Personal information
- Born: September 30, 1993 (age 32) DeKalb, Illinois, U.S.
- Listed height: 6 ft 3 in (1.91 m)
- Listed weight: 300 lb (136 kg)

Career information
- High school: Marmion Academy (Aurora, Illinois)
- College: Michigan
- NFL draft: 2017: 4th round, 138th overall pick

Career history
- Cincinnati Bengals (2017–2019); Houston Texans (2020)*; New England Patriots (2020)*; New Orleans Saints (2020);
- * Offseason and/or practice squad member only

Awards and highlights
- Second-team All-Big Ten (2016);

Career NFL statistics
- Total tackles: 44
- Fumble recoveries: 1
- Stats at Pro Football Reference

= Ryan Glasgow =

American football player (born 1993)

Ryan James Glasgow (born September 30, 1993) is an American former professional football player who was a defensive tackle in the National Football League (NFL). He played college football for the Michigan Wolverines.

Recorded data:
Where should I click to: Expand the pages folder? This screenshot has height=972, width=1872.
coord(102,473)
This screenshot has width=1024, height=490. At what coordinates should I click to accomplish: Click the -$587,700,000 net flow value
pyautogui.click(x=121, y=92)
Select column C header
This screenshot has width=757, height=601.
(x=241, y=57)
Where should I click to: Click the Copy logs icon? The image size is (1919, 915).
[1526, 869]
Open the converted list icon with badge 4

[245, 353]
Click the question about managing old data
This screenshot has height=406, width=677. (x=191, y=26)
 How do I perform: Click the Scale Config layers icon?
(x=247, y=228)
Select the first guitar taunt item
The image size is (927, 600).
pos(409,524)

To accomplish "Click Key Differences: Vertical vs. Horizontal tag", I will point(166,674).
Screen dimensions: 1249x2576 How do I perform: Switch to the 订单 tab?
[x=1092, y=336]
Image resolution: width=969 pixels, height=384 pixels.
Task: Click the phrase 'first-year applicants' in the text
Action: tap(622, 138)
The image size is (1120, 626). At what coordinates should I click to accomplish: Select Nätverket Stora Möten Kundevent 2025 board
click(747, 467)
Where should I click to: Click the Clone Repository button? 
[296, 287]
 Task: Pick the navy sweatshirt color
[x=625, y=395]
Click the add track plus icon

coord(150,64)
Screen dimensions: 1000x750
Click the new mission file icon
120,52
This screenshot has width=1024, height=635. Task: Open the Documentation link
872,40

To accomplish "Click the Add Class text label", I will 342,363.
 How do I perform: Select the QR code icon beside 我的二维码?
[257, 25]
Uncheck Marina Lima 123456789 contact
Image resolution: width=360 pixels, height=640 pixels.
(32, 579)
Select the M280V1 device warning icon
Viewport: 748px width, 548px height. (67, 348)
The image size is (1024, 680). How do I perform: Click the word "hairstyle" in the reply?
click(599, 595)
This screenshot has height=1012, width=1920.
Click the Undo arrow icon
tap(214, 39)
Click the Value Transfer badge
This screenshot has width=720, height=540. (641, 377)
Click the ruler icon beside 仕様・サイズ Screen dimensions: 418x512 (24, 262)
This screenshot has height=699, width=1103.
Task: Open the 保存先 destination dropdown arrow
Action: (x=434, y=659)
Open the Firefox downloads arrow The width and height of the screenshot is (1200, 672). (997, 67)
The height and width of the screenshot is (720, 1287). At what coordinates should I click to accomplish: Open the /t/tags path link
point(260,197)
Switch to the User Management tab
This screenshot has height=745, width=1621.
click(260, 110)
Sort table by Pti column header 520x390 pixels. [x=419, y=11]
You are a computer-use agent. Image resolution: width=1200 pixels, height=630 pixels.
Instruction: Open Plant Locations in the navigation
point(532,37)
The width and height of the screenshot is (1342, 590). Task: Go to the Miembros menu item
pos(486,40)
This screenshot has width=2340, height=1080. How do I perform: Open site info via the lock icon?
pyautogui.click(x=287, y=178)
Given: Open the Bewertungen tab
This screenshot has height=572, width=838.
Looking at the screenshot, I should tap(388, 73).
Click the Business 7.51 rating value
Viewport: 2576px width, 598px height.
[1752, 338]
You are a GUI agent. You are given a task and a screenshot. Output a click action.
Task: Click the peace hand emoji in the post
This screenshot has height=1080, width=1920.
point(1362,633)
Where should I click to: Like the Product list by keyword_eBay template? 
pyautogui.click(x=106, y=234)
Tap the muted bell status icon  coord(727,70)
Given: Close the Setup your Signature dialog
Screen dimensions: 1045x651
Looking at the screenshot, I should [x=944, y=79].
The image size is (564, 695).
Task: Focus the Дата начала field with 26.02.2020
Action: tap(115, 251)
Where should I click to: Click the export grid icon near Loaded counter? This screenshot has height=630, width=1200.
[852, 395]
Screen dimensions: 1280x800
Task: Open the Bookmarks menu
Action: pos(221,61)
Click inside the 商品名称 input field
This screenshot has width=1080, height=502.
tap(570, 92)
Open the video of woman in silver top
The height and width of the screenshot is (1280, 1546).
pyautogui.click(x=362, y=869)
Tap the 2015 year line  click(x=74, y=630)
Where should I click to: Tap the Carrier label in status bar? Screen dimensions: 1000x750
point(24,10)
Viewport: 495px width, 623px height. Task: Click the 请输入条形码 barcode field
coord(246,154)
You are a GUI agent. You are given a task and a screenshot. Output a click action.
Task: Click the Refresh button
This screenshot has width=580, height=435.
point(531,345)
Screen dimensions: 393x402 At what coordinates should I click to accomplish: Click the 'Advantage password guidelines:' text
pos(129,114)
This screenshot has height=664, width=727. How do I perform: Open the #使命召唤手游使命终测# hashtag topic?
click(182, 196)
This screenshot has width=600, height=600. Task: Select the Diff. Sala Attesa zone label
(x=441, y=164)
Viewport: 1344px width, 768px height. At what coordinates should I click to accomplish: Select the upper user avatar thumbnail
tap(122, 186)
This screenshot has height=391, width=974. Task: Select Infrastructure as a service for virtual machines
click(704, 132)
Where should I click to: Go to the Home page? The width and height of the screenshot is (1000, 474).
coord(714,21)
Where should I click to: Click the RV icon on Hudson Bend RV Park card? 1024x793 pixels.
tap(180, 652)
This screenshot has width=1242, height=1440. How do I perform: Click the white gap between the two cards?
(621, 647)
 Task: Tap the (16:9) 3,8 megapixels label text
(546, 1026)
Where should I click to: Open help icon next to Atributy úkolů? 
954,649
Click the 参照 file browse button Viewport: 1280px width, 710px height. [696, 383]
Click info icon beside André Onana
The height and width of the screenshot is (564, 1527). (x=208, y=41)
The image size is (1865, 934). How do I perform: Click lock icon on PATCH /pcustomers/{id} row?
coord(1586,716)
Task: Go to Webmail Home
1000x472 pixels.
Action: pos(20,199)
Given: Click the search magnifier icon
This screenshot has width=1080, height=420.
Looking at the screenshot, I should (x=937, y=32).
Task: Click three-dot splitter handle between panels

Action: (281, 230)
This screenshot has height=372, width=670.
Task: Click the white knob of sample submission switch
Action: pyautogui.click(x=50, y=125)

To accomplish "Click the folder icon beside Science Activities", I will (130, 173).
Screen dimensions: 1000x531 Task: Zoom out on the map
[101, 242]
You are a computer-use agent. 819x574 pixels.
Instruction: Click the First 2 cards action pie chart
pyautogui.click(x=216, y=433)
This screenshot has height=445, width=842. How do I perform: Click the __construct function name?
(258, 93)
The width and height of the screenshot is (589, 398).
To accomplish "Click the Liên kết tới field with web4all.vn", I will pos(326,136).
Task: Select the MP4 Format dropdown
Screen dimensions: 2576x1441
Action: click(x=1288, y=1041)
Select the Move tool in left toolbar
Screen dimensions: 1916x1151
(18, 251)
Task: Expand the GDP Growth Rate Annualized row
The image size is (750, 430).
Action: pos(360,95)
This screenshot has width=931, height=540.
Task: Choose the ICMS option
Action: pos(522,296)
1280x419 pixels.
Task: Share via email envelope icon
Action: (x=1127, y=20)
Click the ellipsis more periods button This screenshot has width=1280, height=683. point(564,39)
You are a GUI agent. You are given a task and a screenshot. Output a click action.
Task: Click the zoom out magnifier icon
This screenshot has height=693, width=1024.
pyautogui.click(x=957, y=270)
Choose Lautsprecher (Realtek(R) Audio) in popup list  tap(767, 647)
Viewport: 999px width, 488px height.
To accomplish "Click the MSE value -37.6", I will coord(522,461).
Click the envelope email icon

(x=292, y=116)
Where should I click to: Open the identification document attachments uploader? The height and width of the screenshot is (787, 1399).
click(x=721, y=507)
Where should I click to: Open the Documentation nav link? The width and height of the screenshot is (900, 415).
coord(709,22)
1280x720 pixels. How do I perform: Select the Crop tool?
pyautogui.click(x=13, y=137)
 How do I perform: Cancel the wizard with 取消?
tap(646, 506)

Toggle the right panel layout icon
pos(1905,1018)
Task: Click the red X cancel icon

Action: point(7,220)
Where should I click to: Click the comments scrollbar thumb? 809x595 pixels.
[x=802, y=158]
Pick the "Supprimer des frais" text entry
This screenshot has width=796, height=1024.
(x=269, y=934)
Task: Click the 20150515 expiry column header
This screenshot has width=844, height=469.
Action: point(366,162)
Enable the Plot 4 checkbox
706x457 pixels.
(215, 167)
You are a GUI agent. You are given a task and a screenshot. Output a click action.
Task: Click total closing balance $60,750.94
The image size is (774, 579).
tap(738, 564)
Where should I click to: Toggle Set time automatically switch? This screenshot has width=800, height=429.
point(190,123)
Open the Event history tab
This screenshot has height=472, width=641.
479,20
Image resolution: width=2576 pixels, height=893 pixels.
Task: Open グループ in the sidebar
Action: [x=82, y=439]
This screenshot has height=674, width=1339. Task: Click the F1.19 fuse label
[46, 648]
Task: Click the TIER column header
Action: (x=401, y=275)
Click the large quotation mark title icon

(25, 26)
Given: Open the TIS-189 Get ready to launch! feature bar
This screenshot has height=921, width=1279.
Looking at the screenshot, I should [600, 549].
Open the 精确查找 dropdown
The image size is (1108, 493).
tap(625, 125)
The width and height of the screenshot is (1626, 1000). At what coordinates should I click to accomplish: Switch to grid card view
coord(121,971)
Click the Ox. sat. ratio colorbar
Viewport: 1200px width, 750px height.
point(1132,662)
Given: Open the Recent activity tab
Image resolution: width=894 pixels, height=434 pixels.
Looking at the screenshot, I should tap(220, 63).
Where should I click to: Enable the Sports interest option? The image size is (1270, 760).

## How to complete this task:
Could you reproduce the Ryan Glasgow profile starting at "Personal information" and ending at "Academy (Aurora, Illinois)", substituting "Reported" for "Listed"? These records were taken from a separate source.

## Answer area:
Personal information
- Born: September 30, 1993 (age 32) DeKalb, Illinois, U.S.
- Reported height: 6 ft 3 in (1.91 m)
- Reported weight: 300 lb (136 kg)

Career information
- High school: Marmion Academy (Aurora, Illinois)